The inverter converts the direct current (DC) energy generated by the photovoltaic modules to alternating current (AC). Inverters are electronic power converters formed by different elements. Said elements can generally be: a power stage (where direct to alternating current conversion is performed), a filter stage, control devices, sensing elements, power supply sources, protections, monitoring relays, grid-connected relay or contactor and fans, among others.
The state of the art offers different options to feed the different elements forming the converter. One of them consists of feeding the control devices and sensing elements from a DC/DC power supply source which takes energy from the photovoltaic generator. The remaining higher power elements, such as contactors, monitoring relays, fans, etc., are supplied with alternating current (AC) from the power supply grid, because they are generally designed for alternating power supply.
Grid connection regulations for photovoltaic inverters include the need for the inverters to remain connected to the grid during power losses, assuring power supply continuity and therefore system stability.

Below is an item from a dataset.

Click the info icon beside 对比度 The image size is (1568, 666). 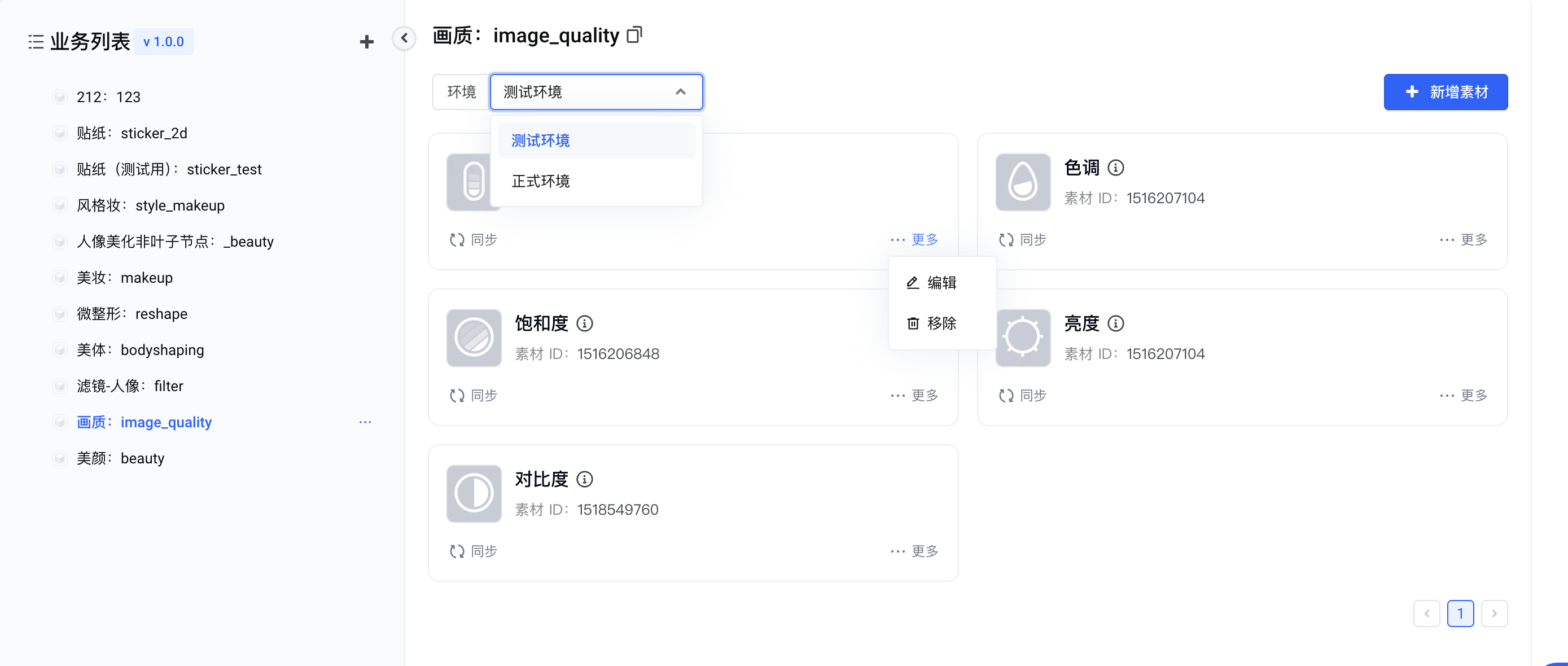(x=584, y=479)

In inverters with power supply systems where power comes from the AC grid, a power loss causes a power supply loss of the elements and, if the fed elements are contactors, the opening thereof. If it is specifically the grid-connected contactor, the inverter would be disconnected from the grid, not complying with the provisions established in the regulations.
There are different solutions for solving this problem in the state of the art.

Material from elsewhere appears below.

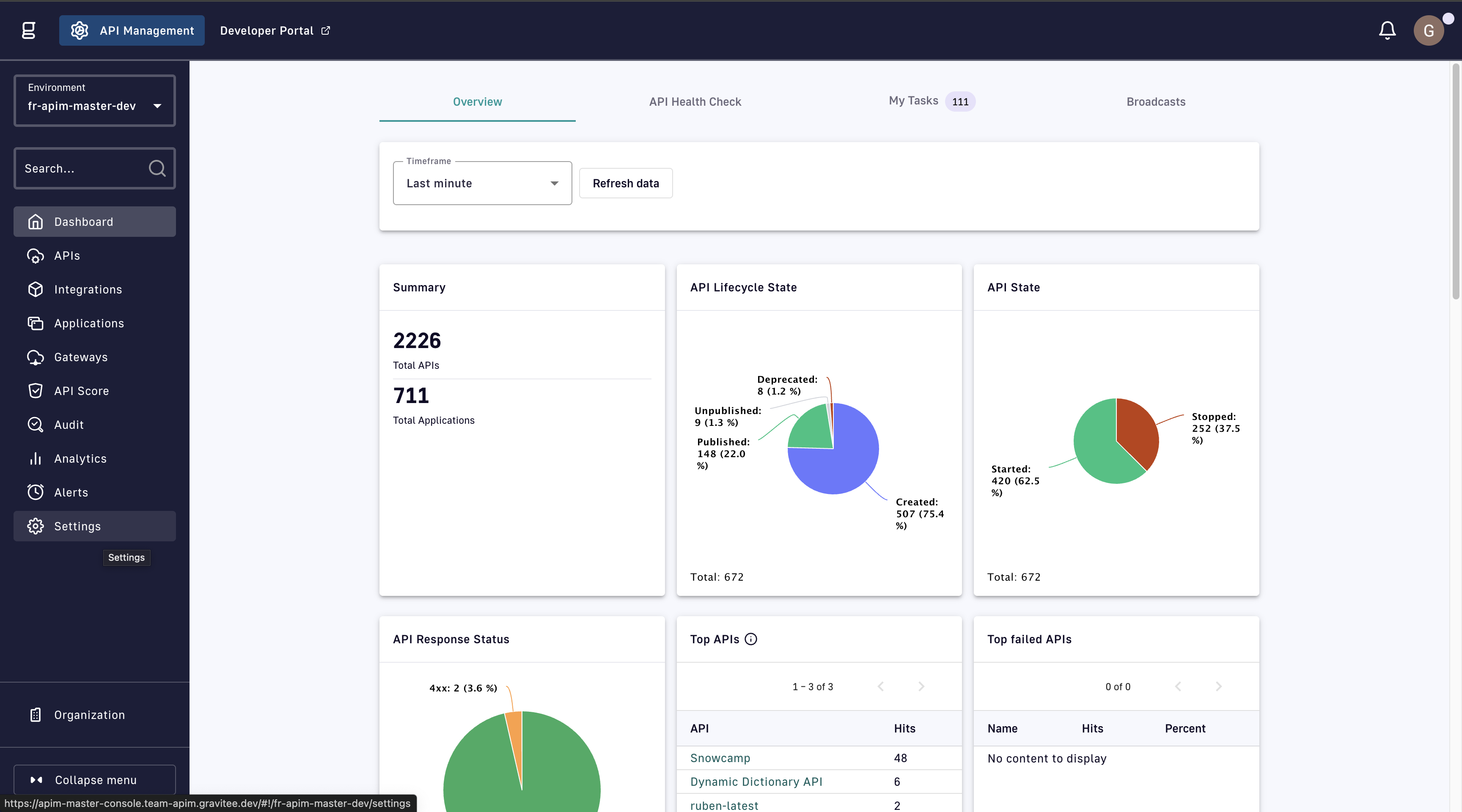Open the Integrations cube icon
Screen dimensions: 1462x812
click(x=35, y=289)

The first of them consists of adding to the converter uninterrupted power supply systems that assure supply continuity. However, said systems incorporate batteries that make the system and its maintenance more expensive, while at the same time it is not very robust.
The second solution consists of incorporating capacitor banks, storing energy that will subsequently be used to feed the different elements during the course of the grid fault. The main drawback is that this system must be designed taking into account the maximum power loss time. These times vary in the regulations in force today according to different country requirements, so it would be difficult to design a universal solution. Furthermore, the ratio of energy to occupied volume is low in this solution, so it is necessary to allot a large space for the capacitor banks inside the converter.

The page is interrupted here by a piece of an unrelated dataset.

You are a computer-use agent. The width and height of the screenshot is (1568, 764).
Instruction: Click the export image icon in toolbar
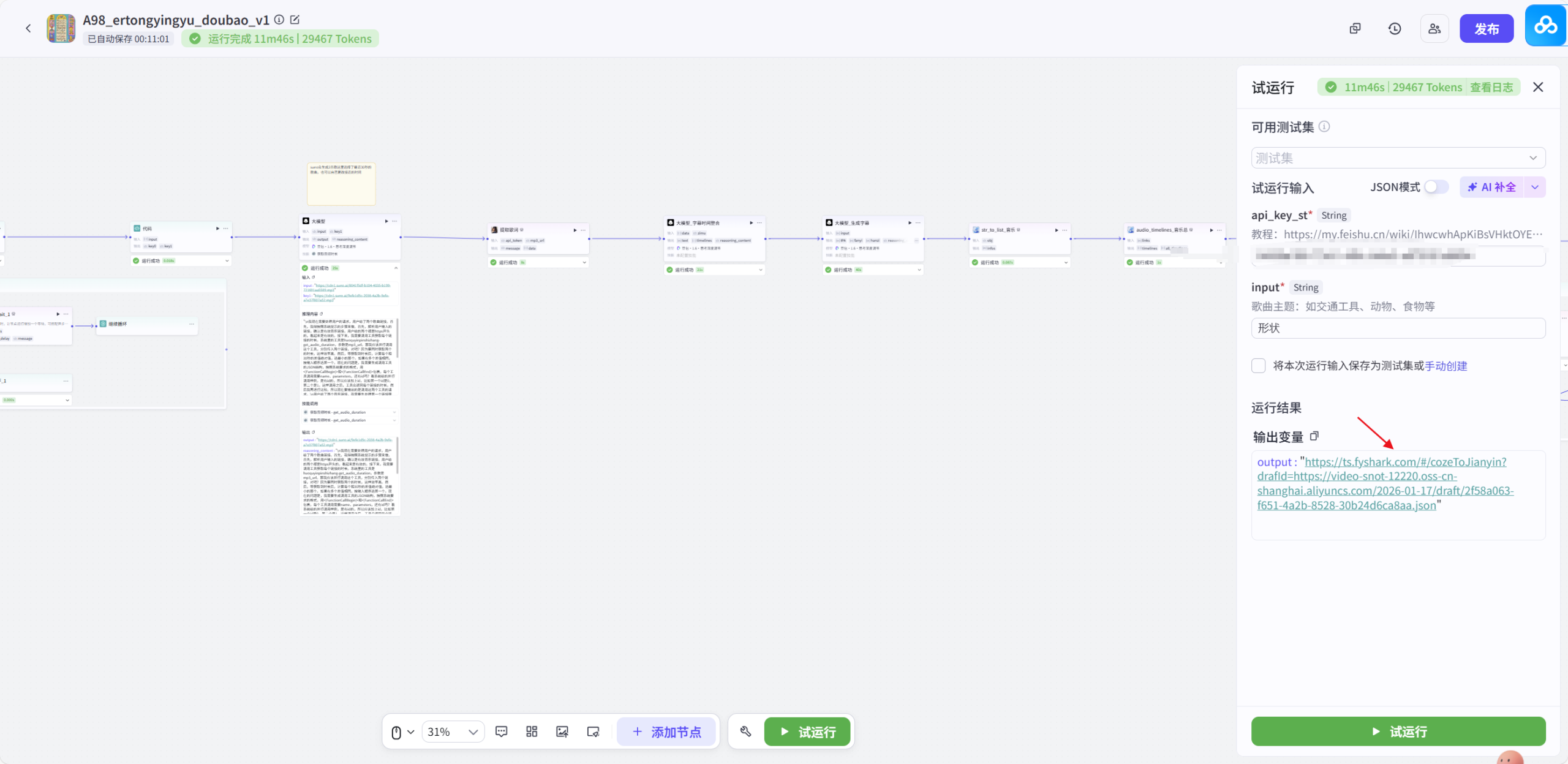(562, 732)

Another option consists of replacing the contactors with motor-operated disconnectors. These elements switch from being open to closed and vice versa when a signal is applied to the motor that controls them. If the auxiliary power supply is lost permanently and it is necessary to change state, it will not be possible and the requirements of the regulations that make a disconnection mandatory in response to a power loss or power supply grid fault would not be complied with.
Finally, the literature also contains systems that can be fed in their entirety from the DC side, i.e., from the photovoltaic generator. On one hand, this entails a medium-power DC/DC conversion stage, reducing system efficiency and increasing the final converter cost.
The present invention has a power supply system providing different outputs for different types of loads:                Critical load: load in which the energy supply thereof cannot be lost for correct equipment operation regardless of it being DC or AC, such as the controls, sensors and grid-connected elements such as contactors for example.        Non-critical load: load in which the energy supply thereof can be lost. These are elements that can be temporarily disconnected, such as during a grid fault, for example, because the absence thereof during a short time has no effect on the correct operation of the system. An example of this would be cooling fans, where the increase in the temperature of the system is not altered during a grid fault.